BANGLADESH : L’impunité pour l’armée est inacceptable

Index AI : ASA 13/005/2003

Amnesty International craint vivement que la récente décision du gouvernement bangladais de promulguer une « ordonnance d’amnistie » ne conduise à un climat d’impunité dans le pays. Cette ordonnance confère l’immunité des poursuites aux membres des forces armées impliqués dans « tout accident, toute atteinte à la vie ou à la propriété, toute violation des droits, tout dommage physique ou mental » intervenus entre le 16 octobre 2002 et le 9 janvier 2003.
« Il s’agit de violations graves des droits humains qu’il ne faut en aucun cas avaliser, a déclaré Amnesty international ce vendredi 17 janvier 2003.
« Entre octobre et janvier, au moins quarante personnes sont mortes à la suite de leur arrestation et des tortures qu’elles auraient subies alors qu’elles étaient détenues par les militaires. Cette ordonnance signifie qu’aucun membre des forces armées ne pourra faire l’objet d’une enquête ou être traduit en justice pour ces morts. Cela est inacceptable, a déclaré l’organisation de défense des droits humains.
« La torture va à l’encontre des meilleurs aspects de la culture de ce pays. Elle en ternit l’image », a ajouté Amnesty International.
Par cette ordonnance, le gouvernement du Bangladesh signifie sa volonté de ne pas respecter ses obligations, au titre de la Convention contre la Torture et du Pacte international relatif aux droits civils et politiques, de respecter les droits du peuple bangladais et de les faire appliquer. Cette ordonnance prive les victimes de tortures et d’homicides illégaux, et leurs familles, du droit à réparation et du droit à la vérité et à la justice qui leur est dû.
Amnesty International appelle tous les gouvernements à abroger toute disposition qui accorderait l’impunité à ceux qui violent les droits humains. La torture est universellement condamnée et interdite en toutes circonstances en droit international.

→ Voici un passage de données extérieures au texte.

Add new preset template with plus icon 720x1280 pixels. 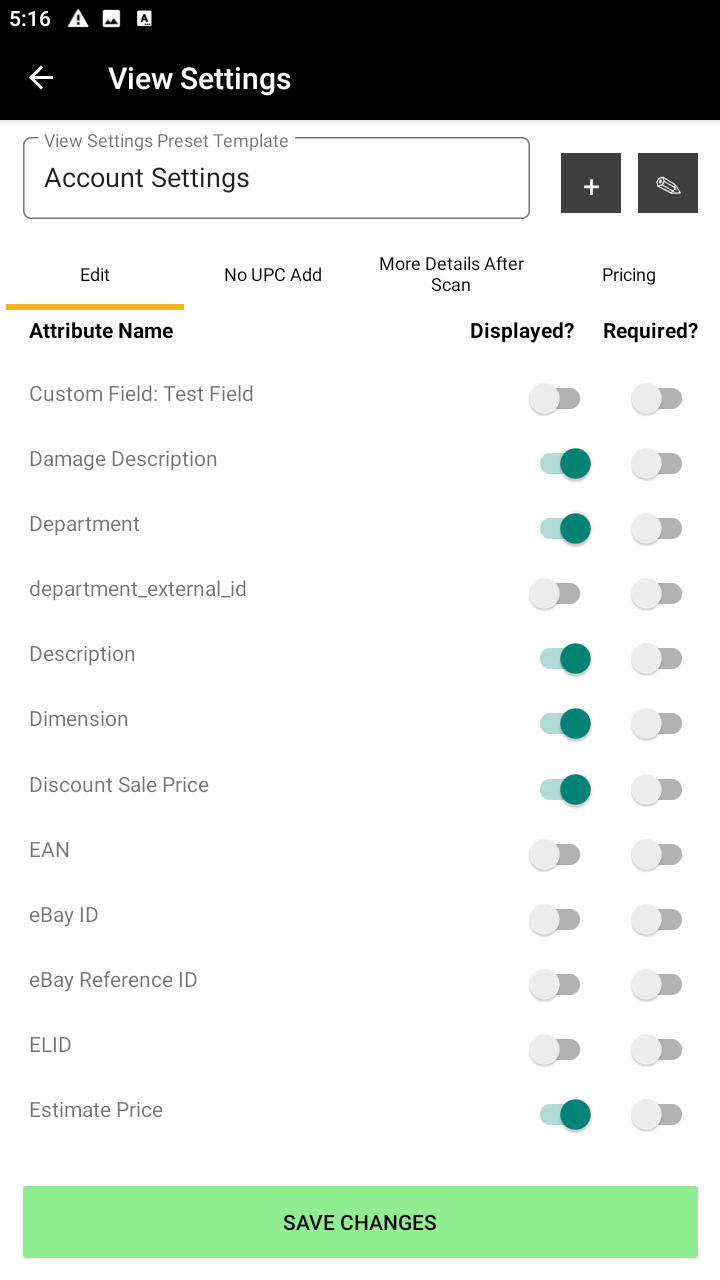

Le gouvernement du Bangladesh est appelé à retirer cette ordonnance et à ne pas la soumettre pour débat au Parlement. Si cette ordonnance est soumise au Parlement le 26 janvier, Amnesty International espère que les parlementaires répondront à cette attaque envers les droits humains en s’abstenant de lui donner force de loi.
Amnesty International continue d’appeler le gouvernement bangladais à mettre en place une autorité indépendante, impartiale et compétente pour enquêter sur toutes les morts qui seraient imputables à la torture, ainsi que sur les allégations de torture de personnes en détention, et à traduire en justice les personnes soupçonnées d’être responsables de ces actes, quels que soient leur rang et leurs fonctions.
Complément d’information
L’opération « Cœur Pur », qui a commencé le 17 octobre, est une campagne de lutte contre la criminalité menée par l’armée. C’est la réponse du gouvernement aux préoccupations croissantes du pays et de la communauté internationale face à la détérioration constante de l’ordre public (augmentation des infractions, meurtres, viols et agressions à l’acide).
Toutefois, les allégations de torture de personnes détenues par l’armée au cours de cette opération se sont multipliées. Au moins quarante hommes sont morts après avoir été arrêtés par des militaires. Le gouvernement a déclaré que ces morts étaient dues à des défaillances cardiaques, mais, selon les familles, les victimes ont été torturées à mort. Le 9 janvier, le président a promulgué The Joint Drive Indemnity Ordinance 2003 (ordonnance d’amnistie pour la campagne conjointe 2003) qui accorde l’impunité aux « membres des forces armées et à toute personne qui aurait été amenée à exercer des responsabilités dans le cadre de l’aide à l’administration civile pendant la période s’étendant du 16 octobre 2002 au 9 janvier 2003 ». Selon cette ordonnance, aucune procédure civile ou pénale ne peut être engagée à l’encontre des « forces disciplinaires » ou agents de l’État pour « arrestation, opération de commando, interrogatoire et [autres] mesures prises » durant cette période.
Selon la presse du 9 janvier, le ministre des Lois, de la Justice et des Affaires parlementaires a déclaré à des journalistes que « le gouvernement regrette ces décès, mais qu’il n’avait pas d’autre solution pour récompenser les soldats qui avaient aidé les autorités à restaurer la loi et l’ordre. »
Le gouvernement cherche, semble-t-il, à présenter l’ordonnance au Parlement le 26 janvier sous forme de proposition de loi.